The biggest threat to reforms in India is an unstable government at the Centre after 2014 elections, Finance Minister P Chidambaram said on Wednesday reaffirming government's commitment to reforms and confidence about passage of pension and insurance bills in Parliament's Budget session beginning next month.

‘Behind the noise’ there were quiet negotiations with the Opposition parties and support from them on these legislations, according to a note by Bank of America Merrill Lynch, who co-hosted an investor conference with DBS.

Addressing over 300 city-based FIIs, debt investors and corporates, Chidambaram, who is on the second leg of his east Asia tour wooing foreign investment, said the goods and service tax (GST) regime is a major reform and hoped that the legislation would be approved by Parliament in the winter session in December this year.

He acknowledged that the GST Bill was unlikely to be passed by April 2013 but hoped to introduce in the monsoon session and get it passed in the winter session of Parliament based on a consensus with states.

While efforts would be made to widen the tax base, Chidambaram expects the government revenues to rise by 20 per cent every year though not by raising rates but by through stable tax regime, non-adversial compliance and fair dispute mechanism.

He said the fiscal target in 2012-13 would be maintained at 5.3 per cent of the GDP which would be achieved through cost cuts and austerity measures.

The Finance Minister promised a 0.6 per cent reduction in the fiscal deficit every year to bring the deficit to 3 per cent by 2016-17 without raising tax rates.

He expected the GDP growth rate to be 5.7 per cent this year and around 6-7 per cent in 2013-14 and 8 per cent in 2014-15.

Chidambaram said the newly formed Cabinet Committee on Investments (CCI) would speed up project approvals.

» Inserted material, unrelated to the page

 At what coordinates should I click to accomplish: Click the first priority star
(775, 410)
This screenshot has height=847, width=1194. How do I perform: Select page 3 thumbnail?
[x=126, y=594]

The CCI would for the first time meet before end of this month in which clearances to 47 oil and gas blocks would be considered.

The next meeting would take up coal and other minerals, he said, adding the process would speed up removal of inter-ministerial disputes which hamper implementation of projects.

The Minister further said that take-out financing by Infrastructure Development Funds (IDFs) would free bank finances and encourage them provide money for fresh projects.

Referring to the issue of General Anti Avoidance Rules (GAAR), Chidambaram said most of the issues have already been sorted out. The Minister has earlier said that ‘ghost’ of GAAR had been ‘buried’.

Noting that rising Current Account Deficit (CAD), which reflects the difference between inflow and outflow of foreign exchange, was a ‘tricky’ issue, the Minister said it would be curtailed in the near term.

He also expressed the confidence that India would be able to bridge the gap through capital flows.

On the issue of disinvestment, Chidambaram said the government has drawn a time-table to achieve the target of Rs 30,000 crore.